Send back every line of the data exactly.

Saved data entries
────────────────

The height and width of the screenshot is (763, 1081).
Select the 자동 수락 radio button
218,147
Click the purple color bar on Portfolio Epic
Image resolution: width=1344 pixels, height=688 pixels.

────────────────

Task response »
The height and width of the screenshot is (763, 1081).
Select the 자동 수락 radio button
218,147
Click the purple color bar on Portfolio Epic
Image resolution: width=1344 pixels, height=688 pixels.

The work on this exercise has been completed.